[Recorded information]

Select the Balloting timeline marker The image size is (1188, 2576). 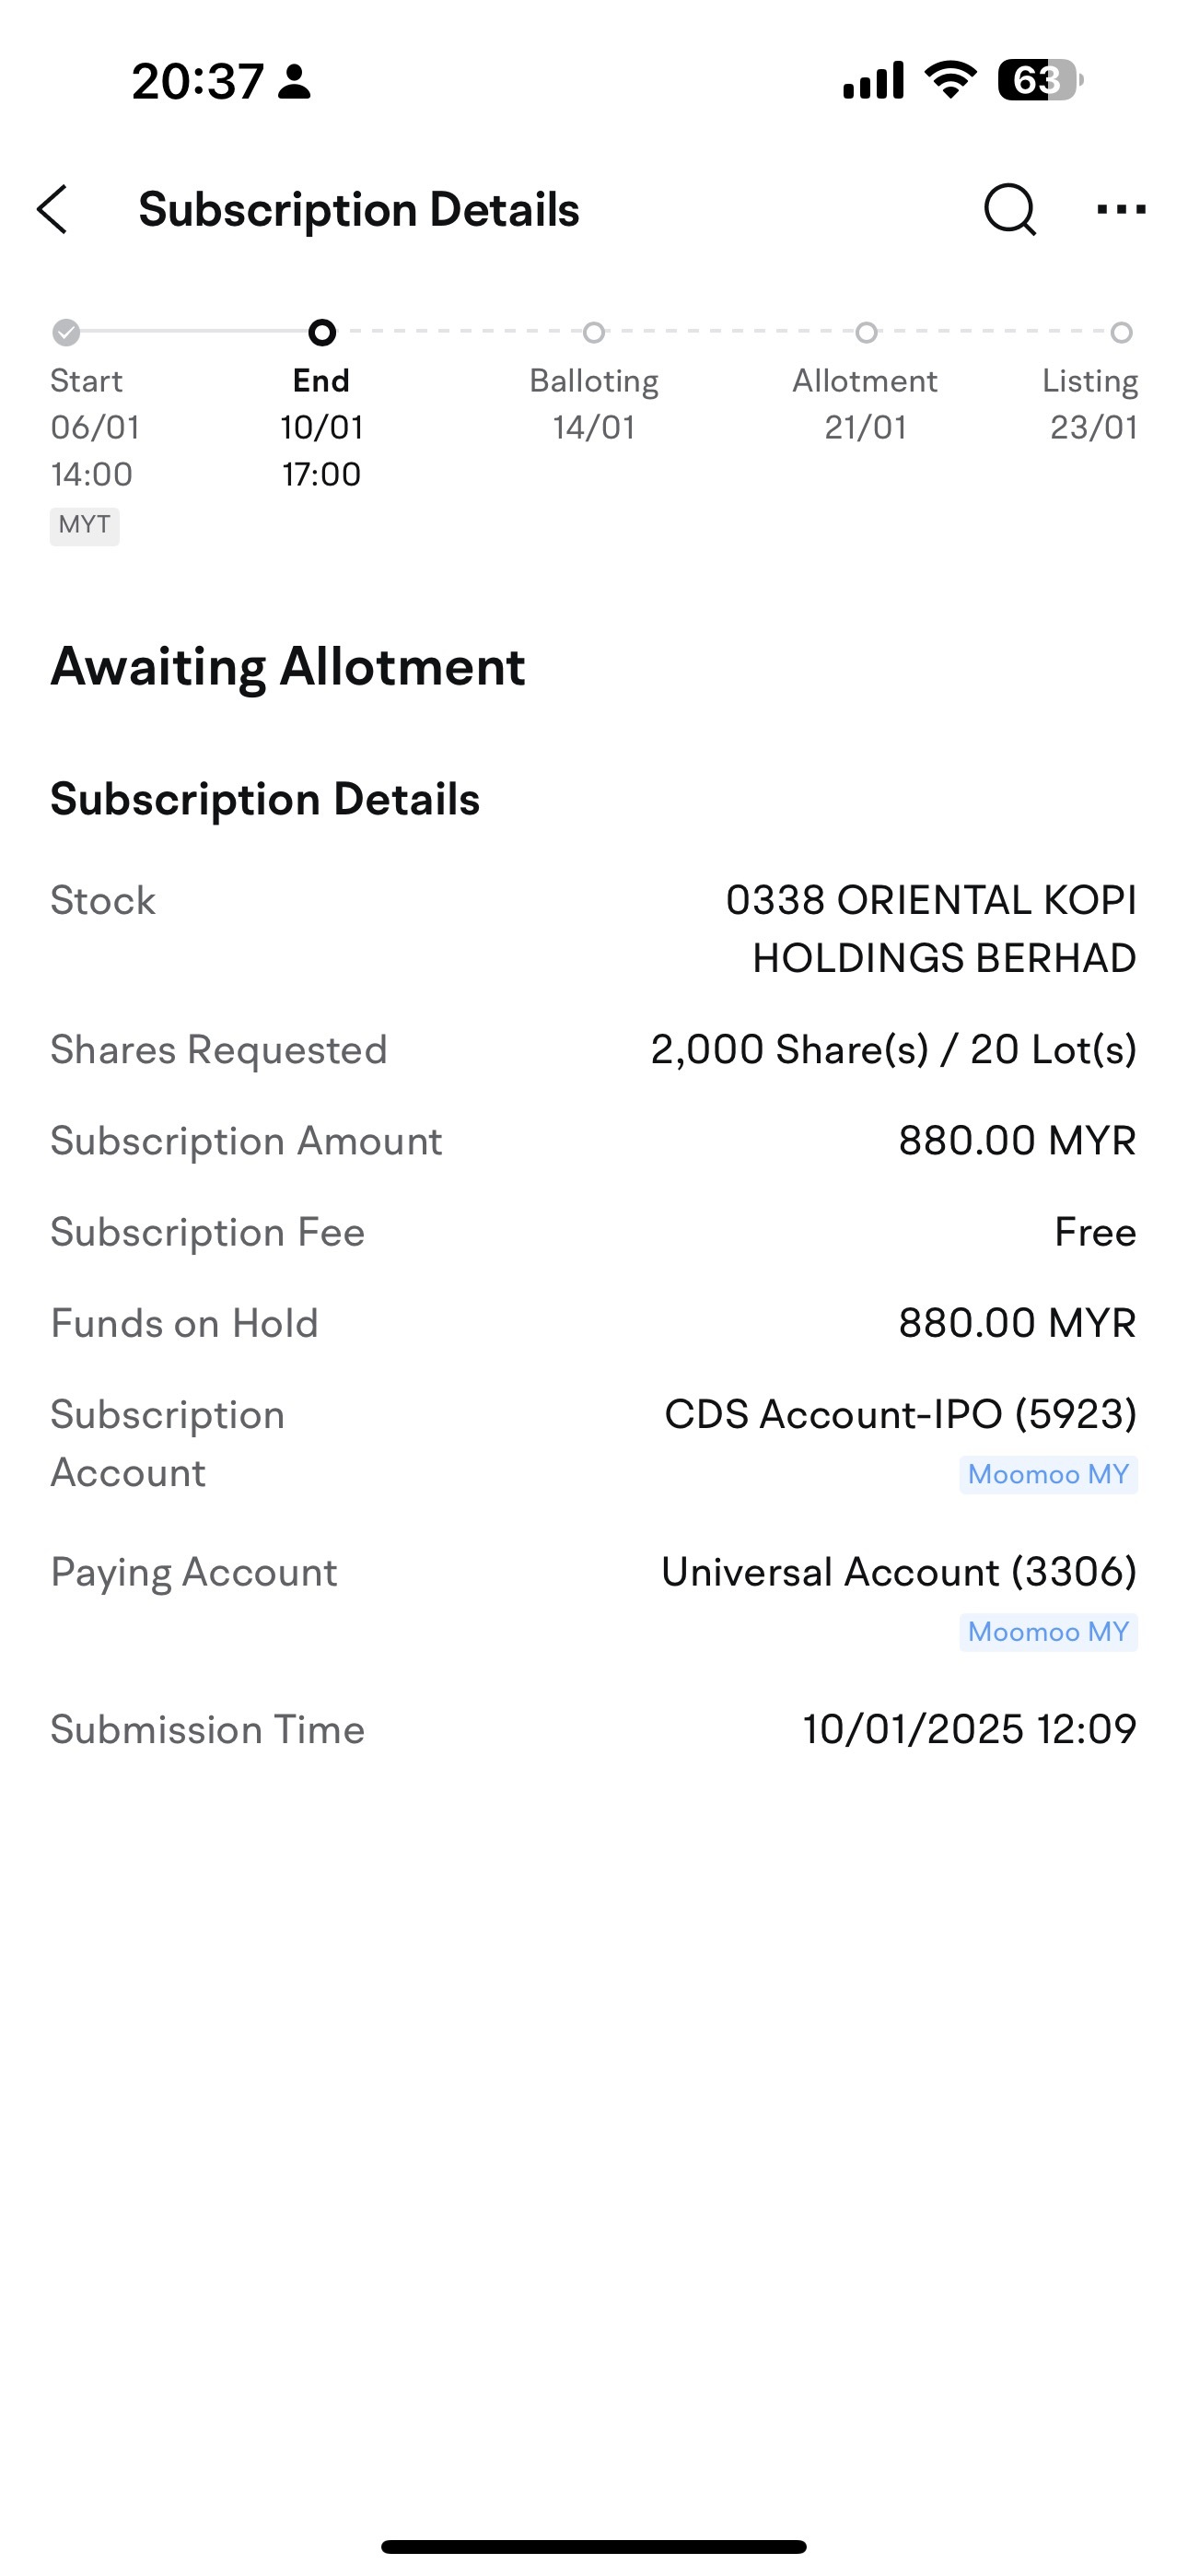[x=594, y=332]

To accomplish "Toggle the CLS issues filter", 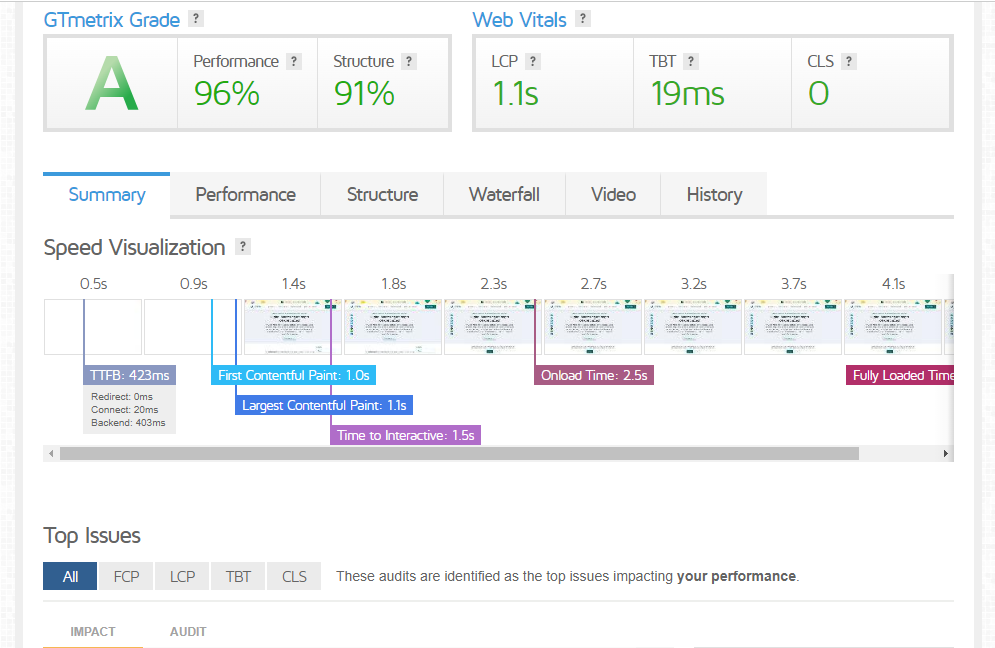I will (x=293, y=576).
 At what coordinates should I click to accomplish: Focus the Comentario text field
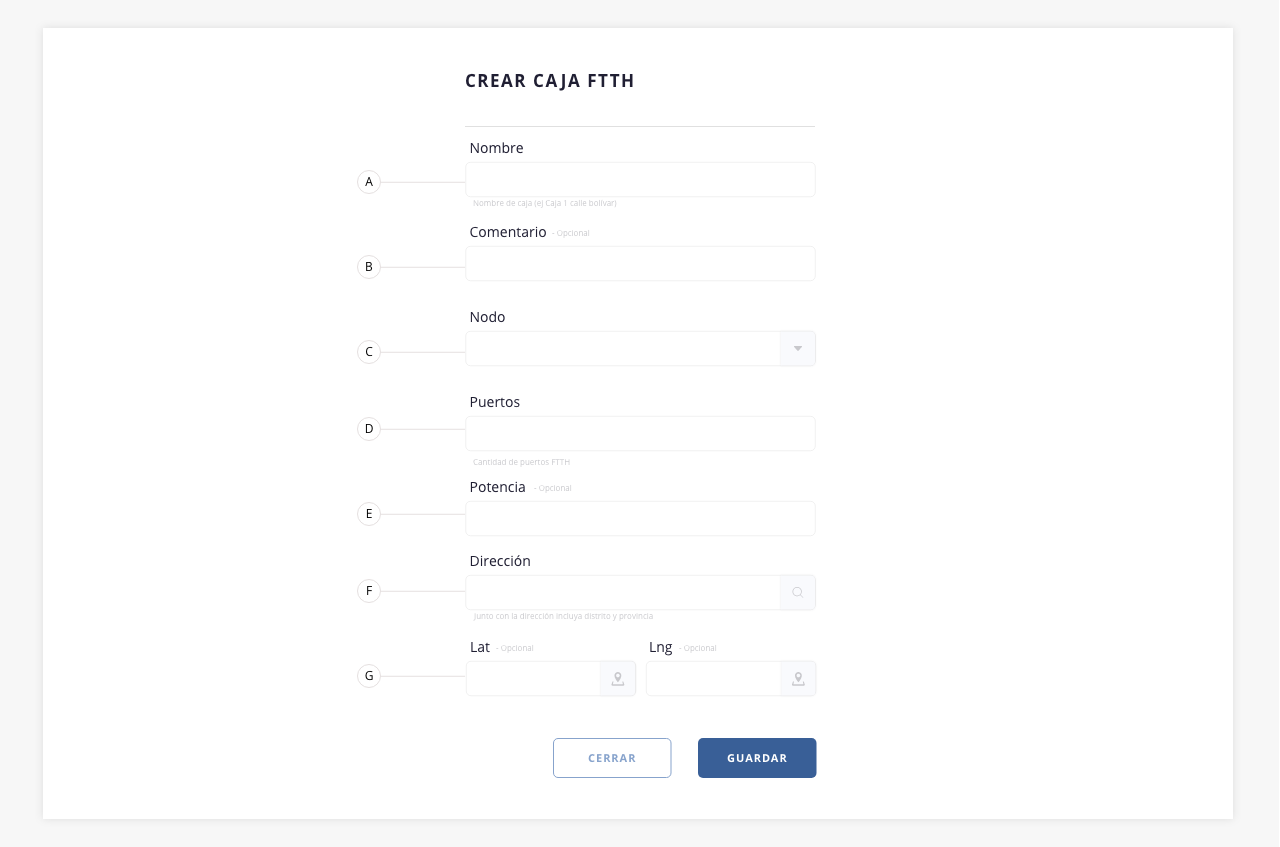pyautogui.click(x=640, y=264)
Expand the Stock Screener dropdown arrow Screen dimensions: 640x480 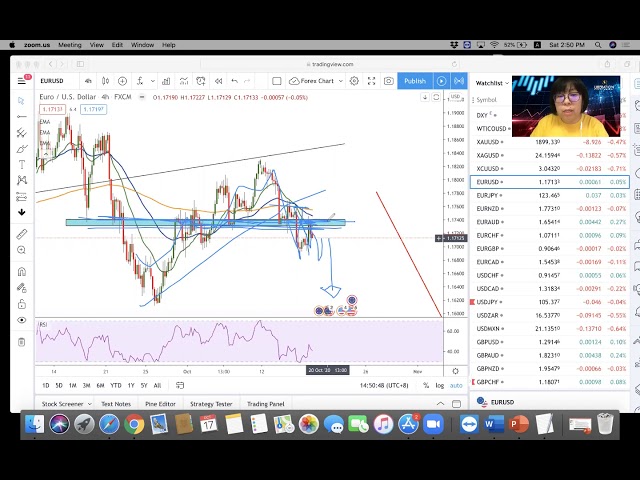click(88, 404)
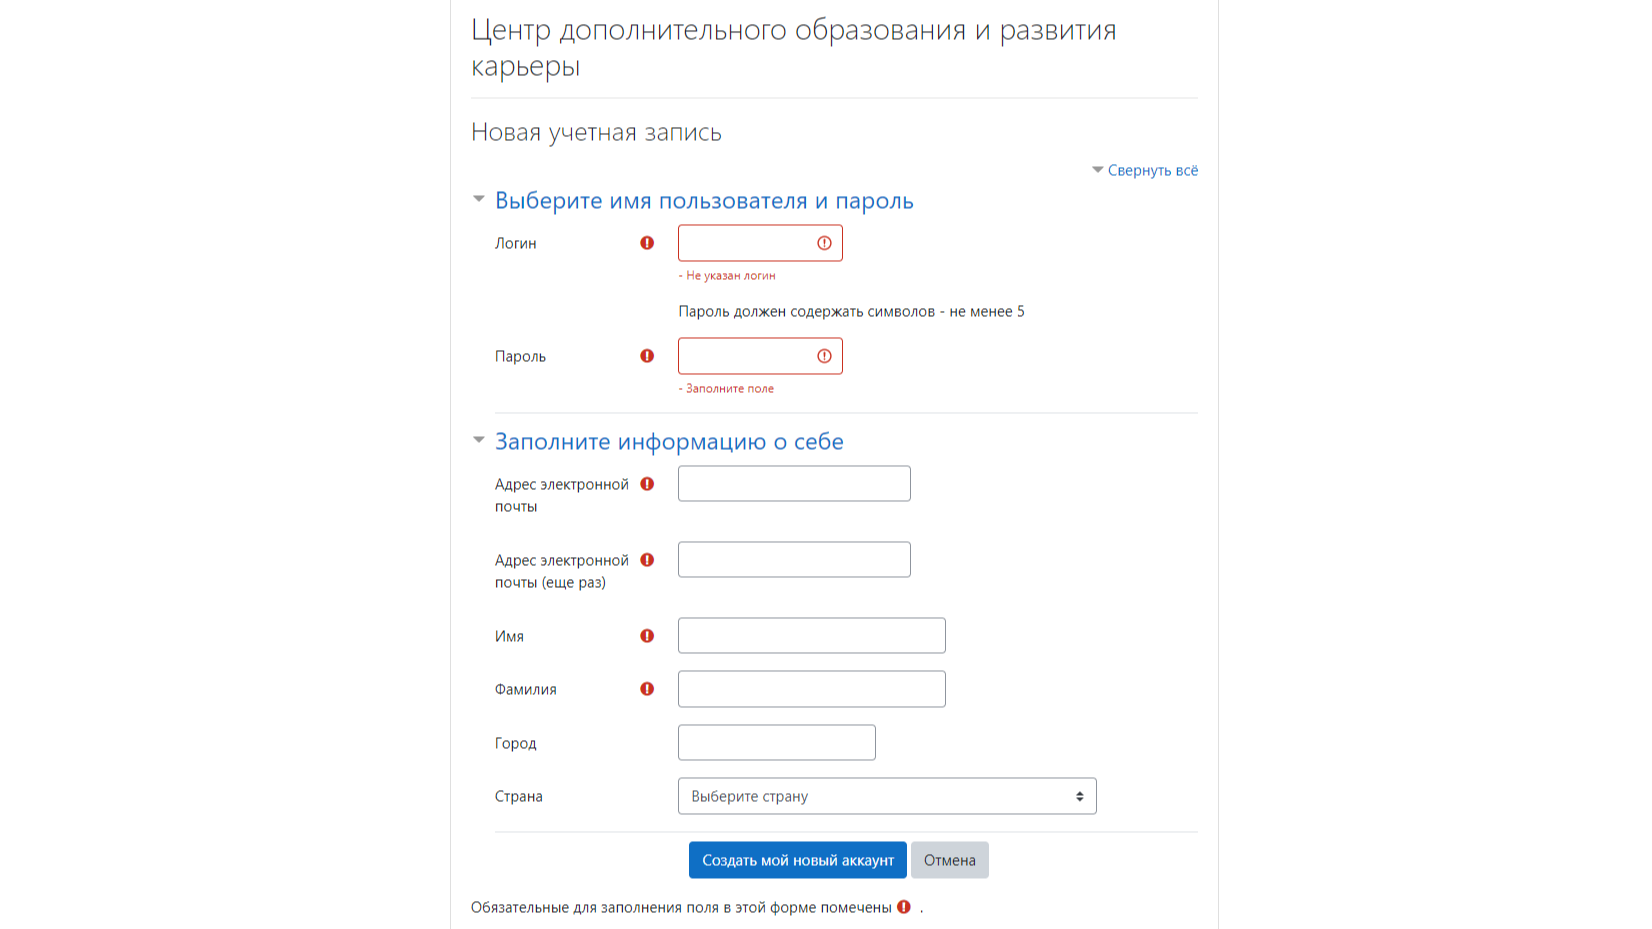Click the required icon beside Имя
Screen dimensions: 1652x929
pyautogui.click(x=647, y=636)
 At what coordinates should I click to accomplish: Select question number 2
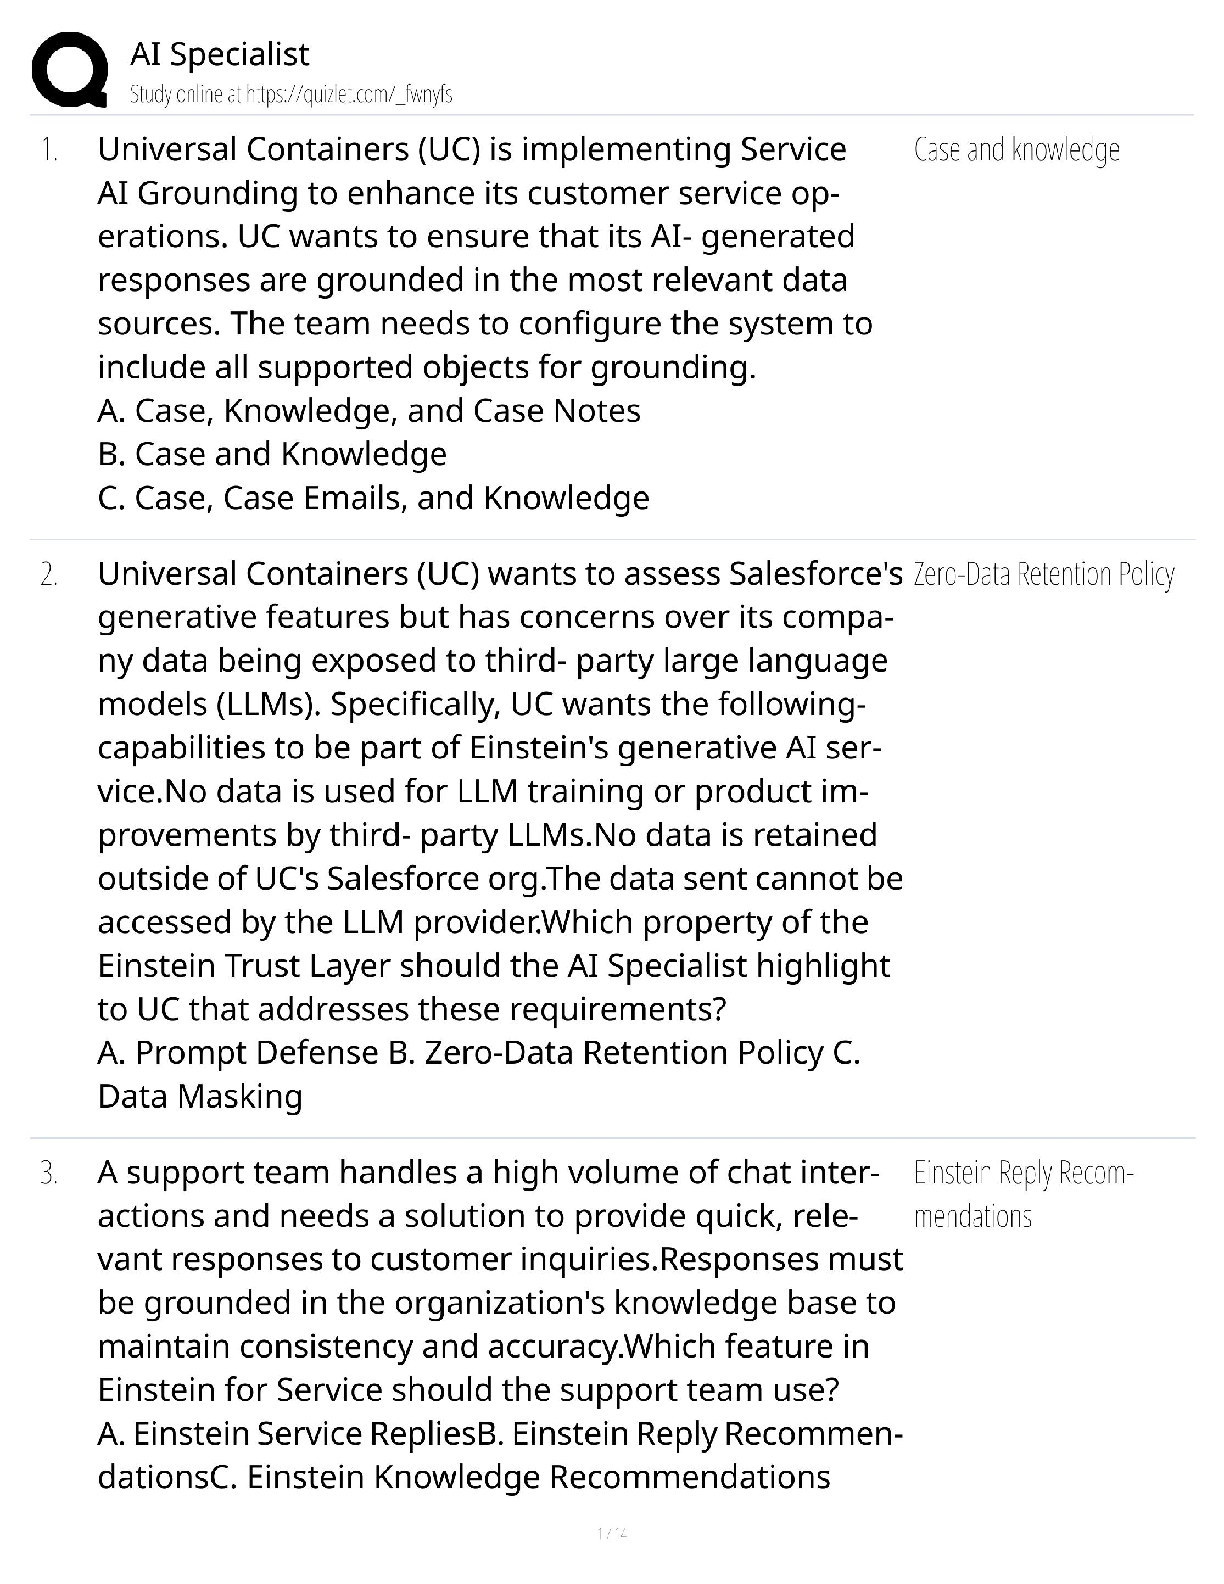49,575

[/Recorded information]

◆ **What to do**
Where the line containing "At what coordinates should I click to accomplish: Select" appears, begin writing out the lines word for word, and continue through the last line of the data, leaving out pictures.

◆ **Exercise output**
 At what coordinates should I click to accomplish: Select question number 2
49,575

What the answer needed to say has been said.